【本学研究者情報】
〇多元物質科学研究所 准教授 髙井(山下)千加
研究室ウェブサイト
【発表のポイント】
- 約20秒で、ナノメートルサイズ(以下、ナノ粒子。ナノは10億分の1)の粒子表面の"ちょっとした違い"を検出する方法を提案しました。
- 時間領域核磁気共鳴(TD-NMR)(注1)という、溶媒のプロトン緩和時間(注2)の変化割合によって粒子の分散媒との相性を分析できる手法を用いました。
- 緩和時間変化から、ナノ粒子表面に導入した官能基(注3)の"ちょっとした長さの違い"を見ることができました。
【概要】
私たちの身の回りでは化粧品や医薬品、塗料、電気製品など様々な用途にナノ粒子が使われています。しかしナノ粒子は凝集しやすいため、ナノ粒子が持つ機能性を最大限生かすためには、分散制御が必要です。凝集を防ぐポイントは、粒子の界面にあります。つまり、粒子界面の"ちょっとした違い"を知ることで、凝集を防ぐ方法がわかり、ナノ粒子の本来の特徴を生かした材料創製に繋がります。粒子界面の"ちょっとした違い"を知る方法は、多く報告されていますが、大掛かりな装置が必要なうえに時間がかかり、日々の品質管理手法として使うにはハードルが高いことが課題です。

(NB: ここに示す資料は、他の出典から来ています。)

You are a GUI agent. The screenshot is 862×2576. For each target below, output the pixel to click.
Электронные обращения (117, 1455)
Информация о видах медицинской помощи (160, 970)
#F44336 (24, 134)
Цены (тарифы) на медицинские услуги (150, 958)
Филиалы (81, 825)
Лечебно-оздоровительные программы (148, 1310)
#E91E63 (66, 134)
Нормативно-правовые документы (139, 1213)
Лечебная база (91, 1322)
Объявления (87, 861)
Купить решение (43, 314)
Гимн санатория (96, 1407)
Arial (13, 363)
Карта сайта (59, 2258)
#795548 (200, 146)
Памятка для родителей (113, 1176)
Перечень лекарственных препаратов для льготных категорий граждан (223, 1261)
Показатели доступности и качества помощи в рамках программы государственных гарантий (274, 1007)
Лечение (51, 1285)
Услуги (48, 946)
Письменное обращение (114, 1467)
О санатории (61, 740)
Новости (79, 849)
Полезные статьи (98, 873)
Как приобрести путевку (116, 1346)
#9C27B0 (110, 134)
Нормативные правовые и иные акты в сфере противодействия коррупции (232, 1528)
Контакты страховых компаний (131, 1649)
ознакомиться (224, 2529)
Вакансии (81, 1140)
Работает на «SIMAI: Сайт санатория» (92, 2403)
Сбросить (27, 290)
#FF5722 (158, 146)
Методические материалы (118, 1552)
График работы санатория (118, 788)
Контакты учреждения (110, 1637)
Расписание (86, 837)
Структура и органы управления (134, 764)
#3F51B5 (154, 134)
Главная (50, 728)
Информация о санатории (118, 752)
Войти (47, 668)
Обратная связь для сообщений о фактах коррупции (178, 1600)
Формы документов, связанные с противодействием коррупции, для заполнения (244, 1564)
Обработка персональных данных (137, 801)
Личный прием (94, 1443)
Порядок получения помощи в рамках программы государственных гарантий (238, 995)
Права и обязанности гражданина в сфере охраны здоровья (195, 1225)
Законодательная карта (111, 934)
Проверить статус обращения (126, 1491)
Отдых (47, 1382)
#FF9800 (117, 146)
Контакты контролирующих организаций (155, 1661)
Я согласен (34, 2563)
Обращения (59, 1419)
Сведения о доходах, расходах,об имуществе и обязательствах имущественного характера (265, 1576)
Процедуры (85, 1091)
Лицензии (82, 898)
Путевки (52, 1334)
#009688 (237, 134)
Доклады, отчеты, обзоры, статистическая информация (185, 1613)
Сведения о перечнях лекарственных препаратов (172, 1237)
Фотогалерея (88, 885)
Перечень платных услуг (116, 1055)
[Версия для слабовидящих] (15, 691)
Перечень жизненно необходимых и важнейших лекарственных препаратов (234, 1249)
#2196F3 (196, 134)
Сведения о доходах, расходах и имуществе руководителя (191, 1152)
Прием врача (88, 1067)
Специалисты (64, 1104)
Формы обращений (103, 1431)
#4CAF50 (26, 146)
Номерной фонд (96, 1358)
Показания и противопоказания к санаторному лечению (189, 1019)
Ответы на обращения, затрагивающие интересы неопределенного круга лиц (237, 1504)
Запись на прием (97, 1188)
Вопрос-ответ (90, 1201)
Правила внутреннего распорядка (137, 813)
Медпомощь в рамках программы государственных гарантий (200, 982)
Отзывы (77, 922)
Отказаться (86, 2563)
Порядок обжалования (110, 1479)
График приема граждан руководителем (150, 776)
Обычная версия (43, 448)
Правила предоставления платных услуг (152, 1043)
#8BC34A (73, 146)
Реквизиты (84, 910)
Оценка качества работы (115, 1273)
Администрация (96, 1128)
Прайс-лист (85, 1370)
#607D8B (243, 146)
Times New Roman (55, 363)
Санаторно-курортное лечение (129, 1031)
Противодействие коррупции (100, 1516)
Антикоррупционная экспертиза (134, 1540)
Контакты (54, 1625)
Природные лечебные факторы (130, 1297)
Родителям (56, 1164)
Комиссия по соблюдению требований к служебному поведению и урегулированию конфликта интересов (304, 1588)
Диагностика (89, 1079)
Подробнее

東北大学多元物質科学研究所の高井(山下)千加准教授らの研究グループは、時間領域核磁気共鳴(TD-NMR)を用いた分析手法により、ナノ粒子界面の僅かな違いを短時間で数値化することに成功しました。本評価法は試料の前処理が不要で、そのまま装置にセットすれば、約20秒で測定が完了します。
ナノテクノロジー技術は着実に進歩し、ナノ粒子をどのように利用し製品化につなげるかといった実用化に焦点が移行しています。実用化を推進させるためには、凝集状態の制御や構造制御技術などの技術開発が重要です。本研究成果は研究開発だけでなく、ナノ粒子からなる高機能材料品質管理での活躍など、ナノ粒子実用化の一助となると期待されます。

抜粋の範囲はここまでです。